Cleaning up 404 Errors with 301 mod rewrite or a pretty solution
I have multiple web sites for my clients and each client has a directory labelled articles. I just inherited this system and I until I can fix the issue I found, I am looking for stopgap solution, one that will eliminate the 404 errors after a file has been deleted.
All these directories have static pages for the articles, as well as an index page that lists all the articles.
Based on the logs it generates many errors from over the years. I can just imagine it is causing havoc the search engines as well. With little knowledge of mod rewrite that I have, I managed to put this together which I plan to put into place within the Apache configuration. Before I do, is this good solution or is there something else I should do.
<Directory "/home/www/public_html/clients">
Options +FollowSymlinks
RewriteEngine On
RewriteCond %{REQUEST_FILENAME} !-f
RewriteCond %{REQUEST_FILENAME} !-d
RewriteCond %{HTTP_HOST} ^(.+)$ [NC]
RewriteRule ^(.*)$ http://%1/articles/index.html [R=301,L]
</Directory>
RewriteCond %{REQUEST_FILENAME} !-f
is looking to see if the file exists and if does display it while ignoring the rest of rewrite.
RewriteCond %{REQUEST_FILENAME} !-d
is 开发者_运维技巧looking to see if the directory exists and if does display it while ignoring the rest of rewrite.
RewriteCond %{HTTP_HOST} ^(.+)$ [NC]
grabs the domain to passes it to the last rewrite as 301 redirect.
I have it working locally and like a few opinions before making live.
No need for
RewriteCond %{HTTP_HOST} ^(.+)$ [NC]
line -- just replace your%1
in RewriteRule by%{HTTP_HOST}
From rewriting point of view the solution is OK
From SEO point of view -- not so sure -- better have it 404 or 410 instead (since the article is no longer there). I think it will be better to display custom page to the customer while sending 404 or 410 to the browser:
- Browser/Search Engine will see error code
- User will see explanation instead while offered to see related to the requested URL pages/short index.
From User point of view -- not good: I would like to know that URL/article is no longer available straight away (see #3) and browse your site around if I find it useful, rather than seeing some irrelevant (at first) index page and telling myself -- I do not remember clicking this link, and go back to search engine/referral and click again. If I will see the same index page again -- I understand (most likely) that something wrong with that page and just turn away (unless I really interested in that page's content).
UPDATE:
I would do it this way:
Options +FollowSymlinks
RewriteEngine On
RewriteCond %{REQUEST_FILENAME} !-f
RewriteCond %{REQUEST_FILENAME} !-d
RewriteCond %{REQUEST_URI} ^/articles/ [NC]
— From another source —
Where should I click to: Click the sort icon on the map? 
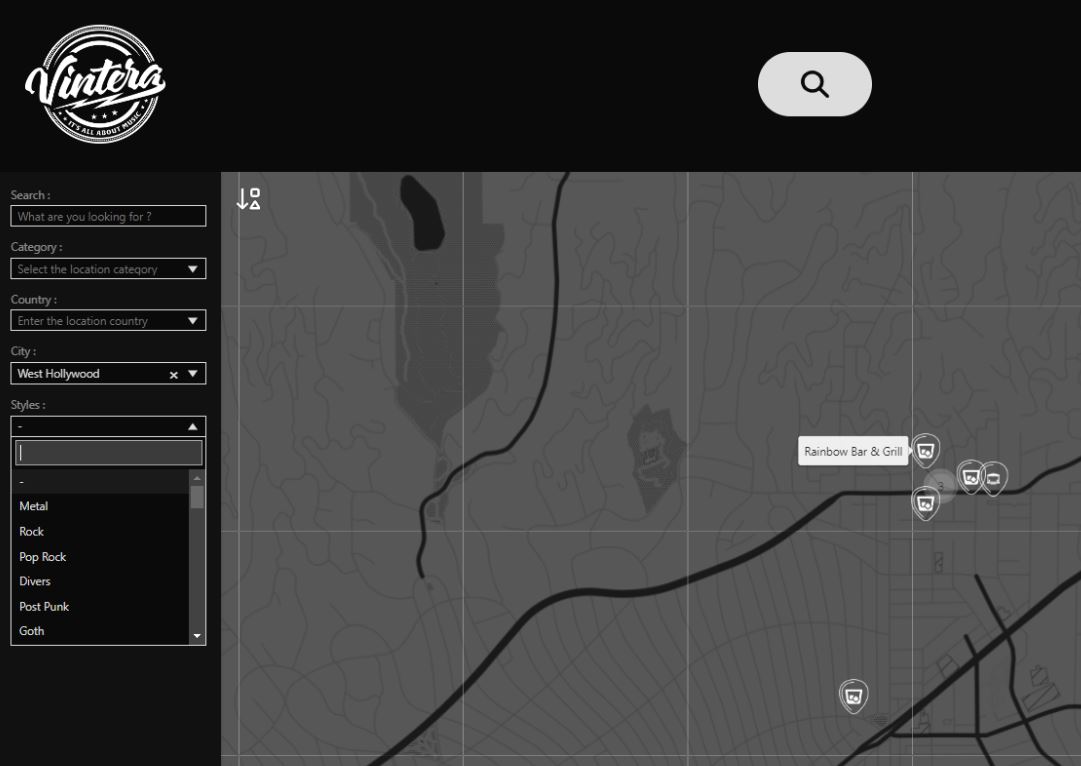[x=248, y=199]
RewriteRule .* /articles/notfound.php?url=%{REQUEST_URI} [L]
Redirect non-existing URLs to notfound.php (or whatever else name it may have) ONLY if requested URL has anything to do with articles (URL starts with
/articles/
)On that page (has to be dynamic (PHP or similar) and not static HTML) respond with
410 Gone
Error Code (for browser/spider) and display a page explaining that this URL is no longer here but you can look at these links (and some useful links -- could be mini-index/recent articles etc) -- this is for user.
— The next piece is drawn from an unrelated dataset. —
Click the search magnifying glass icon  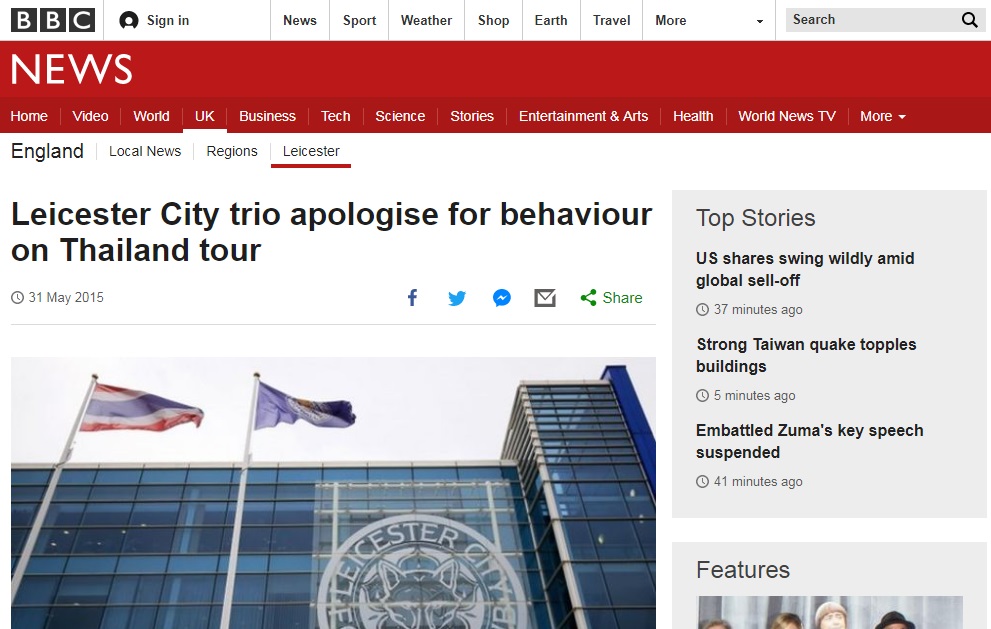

Seems to be valid, at least it should work :-)
About the 301 redirect you make a permanent redirect from an article page to a page that, if I understand well, list available articles. A better HTTP code exist for vanished ressources it's 410 Gone
:
The requested resource is no longer available at the server and no forwarding address is known. This condition is expected to be considered permanent. Clients with link editing capabilities SHOULD delete references to the Request-URI after user approval. If the server does not know, or has no facility to determine, whether or not the condition is permanent, the status code 404 (Not Found) SHOULD be used instead. This response is cacheable unless indicated otherwise.
The 410 response is primarily intended to assist the task of web maintenance by notifying the recipient that the resource is intentionally unavailable and that the server owners desire that remote links to that resource be removed. Such an event is common for limited-time, promotional services and for resources belonging to individuals no longer working at the server's site. It is not necessary to mark all permanently unavailable resources as "gone" or to keep the mark for any length of time -- that is left to the discretion of the server owner.
So it would be a 'better 404', that maybe crawlers will prefer, at least it's the HTTP way. If you really want a Redirect behaviour (maybe better for humans) then the 301 is the right choice, but crawlers may detect a lot of previous ressources links to the same new content. On the other hand it's something often done, so I'm quite sure you won't have any problems.
301 vs 410 is hard to decide actually. There's alos the Redirect 303 See Other
which is a ...redirect, but sadly the main goal of 303 is more a redirect after post than a 410-with-redirect. With a 303 the old url is not removed from search indexes.
Last problem, all random url (legitime 404) will get a response (301+200 or 410), which can lead to false positive for somme fuzzy attackers in the redirect case... but false positive is maybe a good thing for theses scripts, they'll loose time on that.